» TEXTAUSZUG:
------------------------------------------------------------

Österreich hofft auf Jiri & Radek

Österreich fiel nach der Niederlage in Australien in der Daviscup-Rangliste um 3 Plätze auf Rang 16 zurück.

Erst Montag Früh mitteleuropäischer Zeit ging das Duell zwischen Kroatien und den USA vorbei, mit dem bekannten überraschenden Ausgang. Am selben Tag brachte die ITF die neue Daviscup-Rangliste heraus - sie ist kein Anlass für österreichischen Optimismus hinsichtlich einer Setzung bei der Auslosung zum Weltgruppen-Playoff.

Spanien führt, Österreich verliert drei Plätze
In der neuen Rangliste gibt es zahlreiche Verschiebungen, nur der Spitzenreiter blieb mit den Spaniern (trotz der Niederlage gegen die Slowakei) derselbe. Auf Platz zwei finden sich nun die Australier, den dritten Rang belegt Frankreich. Dahinter liegt mit den Vereinigten Staaten bereits die erste Relegations-Nation. Die Österreicher rutschten um drei Positionen auf Platz 16 zurück.

Sextett als fixe Gesetzte?
Für die Setzung beim Playoff wird nicht nur das aktuelle Ranking herangezogen, auch die Resultate der Spitzenspieler der jeweiligen Nationen sowie deren Engagement im Bewerb um die "hässlichste Salatschüssel der Welt" – alles über einen Zeitraum von vier Jahren – sind wichtig. Sechs Nationen scheinen ihre Setzung im Playoff bereits fix zu haben: Spanien, die USA, die Schweiz (trotz der Federer-Absage für 2005), Weißrussland, Schweden und Tschechien.

Österreich als eine von zwei "Restnationen"?

------------------------------------------------------------

» VORLIEGENDE DATEN:
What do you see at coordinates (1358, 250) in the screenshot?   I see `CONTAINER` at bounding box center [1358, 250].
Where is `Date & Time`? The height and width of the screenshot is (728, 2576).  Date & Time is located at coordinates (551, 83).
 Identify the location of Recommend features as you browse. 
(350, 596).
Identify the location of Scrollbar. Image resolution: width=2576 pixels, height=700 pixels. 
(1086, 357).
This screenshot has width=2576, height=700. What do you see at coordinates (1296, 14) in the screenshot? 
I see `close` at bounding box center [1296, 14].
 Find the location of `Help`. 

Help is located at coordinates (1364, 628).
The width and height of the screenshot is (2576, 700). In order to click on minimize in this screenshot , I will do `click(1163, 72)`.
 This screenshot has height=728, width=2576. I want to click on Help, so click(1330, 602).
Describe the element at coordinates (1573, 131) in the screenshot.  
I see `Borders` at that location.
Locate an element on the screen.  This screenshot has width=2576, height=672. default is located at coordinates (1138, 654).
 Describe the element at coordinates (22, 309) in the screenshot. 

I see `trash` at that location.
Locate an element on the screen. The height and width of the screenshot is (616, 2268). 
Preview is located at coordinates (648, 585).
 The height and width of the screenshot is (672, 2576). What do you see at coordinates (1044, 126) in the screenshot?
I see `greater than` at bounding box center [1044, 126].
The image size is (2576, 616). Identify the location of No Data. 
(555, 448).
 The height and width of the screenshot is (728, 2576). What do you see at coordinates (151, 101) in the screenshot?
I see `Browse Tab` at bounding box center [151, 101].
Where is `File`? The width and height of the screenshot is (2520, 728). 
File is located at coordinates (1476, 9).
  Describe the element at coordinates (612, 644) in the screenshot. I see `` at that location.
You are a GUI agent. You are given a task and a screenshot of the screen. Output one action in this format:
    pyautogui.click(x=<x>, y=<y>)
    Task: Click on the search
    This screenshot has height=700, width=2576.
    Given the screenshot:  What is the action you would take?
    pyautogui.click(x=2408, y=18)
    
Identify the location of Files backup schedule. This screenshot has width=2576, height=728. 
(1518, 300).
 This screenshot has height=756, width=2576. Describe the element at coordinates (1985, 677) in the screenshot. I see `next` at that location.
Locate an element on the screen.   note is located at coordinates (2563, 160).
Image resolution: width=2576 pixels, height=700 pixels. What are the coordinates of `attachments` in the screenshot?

------------------------------------------------------------

» ARBEITSANWEISUNGEN:
1. Welchen Platz belegt Frankreich laut dem Daviscup-Artikel in der neuen Rangliste?
2. Setze den Daviscup-Artikel im Anschluss an seine letzte Zeile fort.

» LÖSUNGEN:
1. Den dritten Rang.

2.
Noch zwei Plätze bleiben übrig - um diese matchen sich wohl die Chilenen, Briten und Deutschen mit den Österreichern. Viel spricht jedoch nicht für das heimische Team, vor allem die Traditions-Mannschaft aus Großbritannien dürfte dank einer großen Lobby ebenfalls das Gesetzten-Ticket sicher haben. Im Match um den letzten Slot wird's ebenso schwierig: Die Chilenen liegen in der Daviscup-Rangliste vor dem ÖTV, auch die chilenischen Aktiven liegen in der Entry List besser als Jürgen Melzer und Co. Stimmt diese Rechnung, stehen sowohl Österreich als auch Deutschland am Ende als Ungesetzte da - was als Playoff-Gegner einen schweren Brocken zur Folge haben dürfte.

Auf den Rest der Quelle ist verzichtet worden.